# REQUIREMENTS:
Can you reproduce every line of the listing below verbatim, from first to last?

# EXERCISE DATA:
-- BEGIN --
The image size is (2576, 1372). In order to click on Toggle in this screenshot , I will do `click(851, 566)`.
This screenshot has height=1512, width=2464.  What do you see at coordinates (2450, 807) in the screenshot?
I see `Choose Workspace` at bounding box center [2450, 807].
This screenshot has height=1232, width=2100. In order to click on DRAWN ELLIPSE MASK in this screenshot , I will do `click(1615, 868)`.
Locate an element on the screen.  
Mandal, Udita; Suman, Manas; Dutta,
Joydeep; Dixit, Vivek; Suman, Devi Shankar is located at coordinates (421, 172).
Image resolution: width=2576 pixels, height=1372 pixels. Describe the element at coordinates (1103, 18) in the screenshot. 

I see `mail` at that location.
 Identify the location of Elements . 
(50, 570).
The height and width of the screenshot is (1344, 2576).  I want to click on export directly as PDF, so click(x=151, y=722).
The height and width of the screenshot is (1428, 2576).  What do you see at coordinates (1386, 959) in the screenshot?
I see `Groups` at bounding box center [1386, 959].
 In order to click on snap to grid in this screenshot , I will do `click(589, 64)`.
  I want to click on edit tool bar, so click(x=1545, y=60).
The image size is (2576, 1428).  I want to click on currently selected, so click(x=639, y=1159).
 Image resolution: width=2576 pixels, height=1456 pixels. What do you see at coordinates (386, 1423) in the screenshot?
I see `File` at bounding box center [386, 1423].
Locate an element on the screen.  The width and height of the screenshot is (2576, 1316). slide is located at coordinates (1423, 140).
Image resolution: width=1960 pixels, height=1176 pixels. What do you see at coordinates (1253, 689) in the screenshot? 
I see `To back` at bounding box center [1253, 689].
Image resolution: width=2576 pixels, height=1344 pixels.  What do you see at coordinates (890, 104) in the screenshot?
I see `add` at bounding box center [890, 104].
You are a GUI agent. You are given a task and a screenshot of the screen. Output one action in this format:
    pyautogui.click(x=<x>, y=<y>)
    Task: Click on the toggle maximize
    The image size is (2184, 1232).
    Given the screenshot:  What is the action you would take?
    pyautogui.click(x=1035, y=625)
-- END --
# REPLY TO THE EXERCISE:
The image size is (2576, 1372). In order to click on Toggle in this screenshot , I will do `click(851, 566)`.
This screenshot has height=1512, width=2464.  What do you see at coordinates (2450, 807) in the screenshot?
I see `Choose Workspace` at bounding box center [2450, 807].
This screenshot has height=1232, width=2100. In order to click on DRAWN ELLIPSE MASK in this screenshot , I will do `click(1615, 868)`.
Locate an element on the screen.  
Mandal, Udita; Suman, Manas; Dutta,
Joydeep; Dixit, Vivek; Suman, Devi Shankar is located at coordinates (421, 172).
Image resolution: width=2576 pixels, height=1372 pixels. Describe the element at coordinates (1103, 18) in the screenshot. 

I see `mail` at that location.
 Identify the location of Elements . 
(50, 570).
The height and width of the screenshot is (1344, 2576).  I want to click on export directly as PDF, so click(x=151, y=722).
The height and width of the screenshot is (1428, 2576).  What do you see at coordinates (1386, 959) in the screenshot?
I see `Groups` at bounding box center [1386, 959].
 In order to click on snap to grid in this screenshot , I will do `click(589, 64)`.
  I want to click on edit tool bar, so click(x=1545, y=60).
The image size is (2576, 1428).  I want to click on currently selected, so click(x=639, y=1159).
 Image resolution: width=2576 pixels, height=1456 pixels. What do you see at coordinates (386, 1423) in the screenshot?
I see `File` at bounding box center [386, 1423].
Locate an element on the screen.  The width and height of the screenshot is (2576, 1316). slide is located at coordinates (1423, 140).
Image resolution: width=1960 pixels, height=1176 pixels. What do you see at coordinates (1253, 689) in the screenshot? 
I see `To back` at bounding box center [1253, 689].
Image resolution: width=2576 pixels, height=1344 pixels.  What do you see at coordinates (890, 104) in the screenshot?
I see `add` at bounding box center [890, 104].
You are a GUI agent. You are given a task and a screenshot of the screen. Output one action in this format:
    pyautogui.click(x=<x>, y=<y>)
    Task: Click on the toggle maximize
    The image size is (2184, 1232).
    Given the screenshot:  What is the action you would take?
    pyautogui.click(x=1035, y=625)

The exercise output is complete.